Wintermute provides liquidity to over 50 cryptocurrency exchanges and trading platforms, including Binance, Coinbase, Kraken, and Bitfinex.
The company remains solvent, holding twice the stolen amount in equity. A service disruption in the following days, though, is to be expected as the platform will work to restore all its operations.
Gaevoy has also stated that they’re willing to treat the security incident as a “white hat” event, meaning they are open to pay the attacker a bounty for successfully exploiting the vulnerability, without any legal consequences.
However, it’s unknown if the threat actor is interested in returning the stolen funds to Wintermute.
The company CEO has clarified that Wintermute’s CeFi (centralized finance) and OTC (over-the-counter) operations have not been impacted by the security breach.
To ease lender anxiety on investors, Gaevoy has offered them the opportunity to recall loans if they wanted to.
The hacker’s wallet currently holds roughly $47,7 million worth of digital assets. The rest of the money has been moved to Curve Finance’s “3CRV” liquidity pool, where the tokens will be hard to distinguish and freeze.
How the hack happened
Gaevoy did not provide details about how the hacker managed to steal the funds but some crypto-experts suggest as a plausible scenario that the attacker likely exploited a bug in Profanity, a vanity address generator for Ethereum, for which proof-of-concept (PoC) exists.

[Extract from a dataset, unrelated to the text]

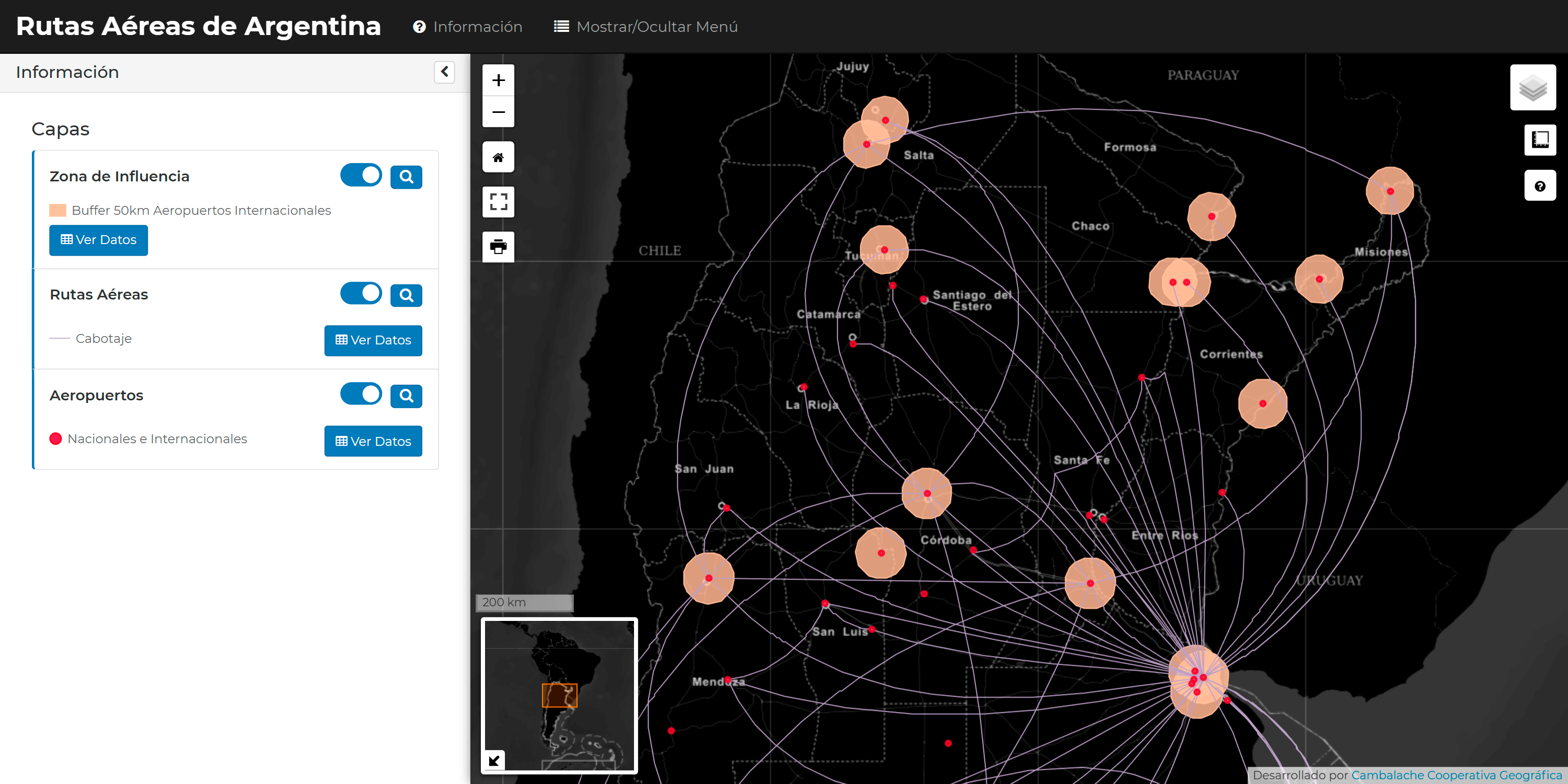Print the current map
Screen dimensions: 1568x784
point(498,247)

What the Profanity tools allows users is generate addresses that are not completely randomized but contain a an Ethereum vanity address generation tool that allows users to create a personalized address that contains a predefined string of numbers and letters (A through F).
The author abandoned the project a few years ago, due to fundamental security flaws that enabled cracking the private keys.
More specifically, it was estimated that someone could brute-force private keys of every 7-character vanity address using roughly a thousand GPUs for 50 days.
Although such a collection of GPUs requires a significant investment, many cryptocurrency mining farms work with a larger number of GPUs.
Furthermore, powerful mining farms have been rendered useless following the recent Ethereum merge. Some of these farm operators might find that cracking Profanity addresses would be an excellent way to return to profitability.
Security analysts have recently disclosed Profanity’s vulnerability and claimed that attackers already used it to steal $3.3 million.
They called everyone holding funds on wallets created with Profanity to move the assets elsewhere immediately.
Following the recent disclosures, the author of Profanity removed all binaries and archived the project’s GitHub repository to reduce the risk of someone using the insecure tool in the future.
The compromised Wintermute wallet appears to have been created with the buggy vanity address generator, so the Profanity weakness looks like a valid possibility for stealing the money.